Worldwide toymaker LEGO announced yesterday that it reached its 100% renewable energy goal three years ahead of schedule. The company credits the completion of 258 megawatt Burbo Bank Extension Wind Farm, among other initiatives, with helping it reach such goals.
In 2015, LEGO announced it would invest $150 million over 15 years to become more sustainable with manufacturing and operations. In 2016, the company highlighted both responsible resource consumption and climate objectives in its Responsibility Report, including:
- Progress towards using only sustainable materials in core products and packaging by 2030, and producing prototype LEGO bricks using plastic sourced from sustainable materials
- Continuing the use of 100% Forest Stewardship Council certified paper and packaging in core products
- Recycling 93% of all waste and 100% of element waste
- Ensuring that 90% of all energy consumption at LEGO factories and offices was balanced with production of renewable energy
The company also announced further environmental ambitions, including balancing consumption with production of renewable energy by 2020 and beyond, working with suppliers to reduce CO2 emissions by 2030, using sustainable materials in all packaging by 2020, and adding zero waste to landfills in LEGO operations by 2025 and in the value chain by 2030.
LEGO attractions have also focused on sustainability, both for its operations and for surrounding areas.
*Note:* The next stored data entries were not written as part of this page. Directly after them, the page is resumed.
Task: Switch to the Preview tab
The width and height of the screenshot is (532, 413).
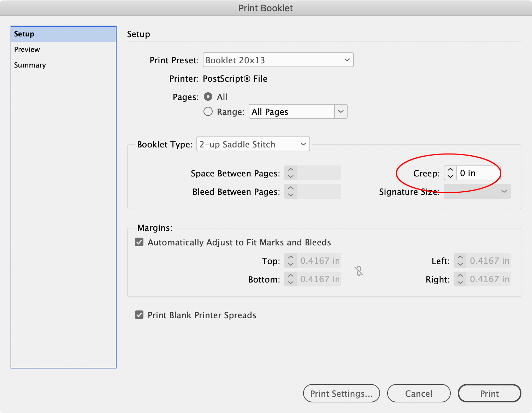Action: point(27,49)
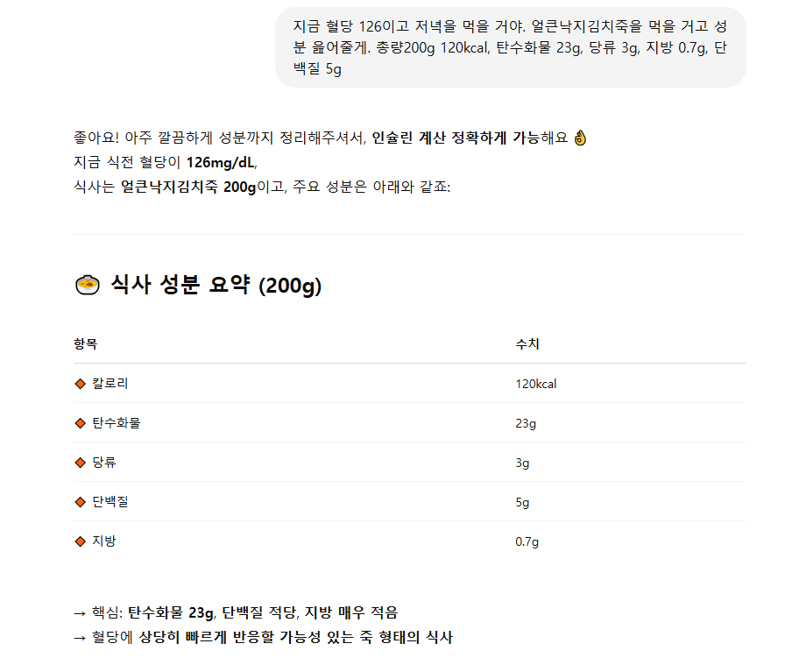Select the 23g carbohydrate value
This screenshot has height=672, width=792.
(x=526, y=423)
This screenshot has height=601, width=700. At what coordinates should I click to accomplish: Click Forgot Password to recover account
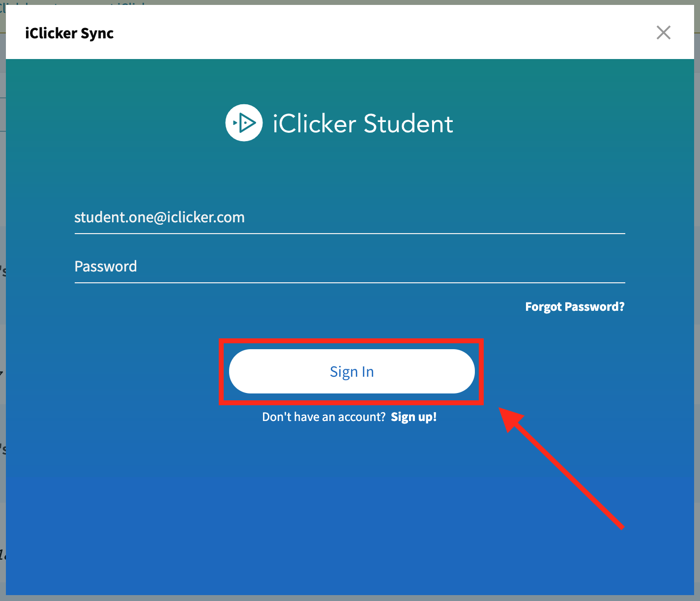point(574,306)
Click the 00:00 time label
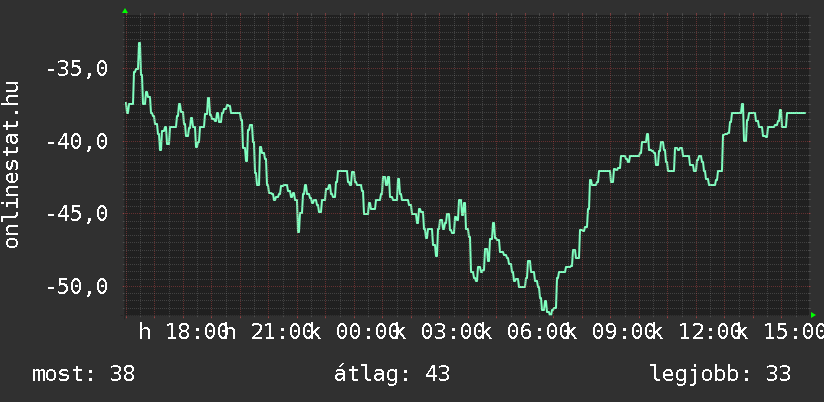Screen dimensions: 824x402 [366, 332]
In 2016, Legoland, in Florida, announced plans to erect a 2MW solar array at the park, which will generate enough energy to power 250 homes in the area.
That same year, LEGO launched the Engage-to-Reduce program with suppliers to create innovative solutions to reduce carbon emissions, and also created an environmental strategy for materials that inspires employees to identify opportunities to operate more efficiently.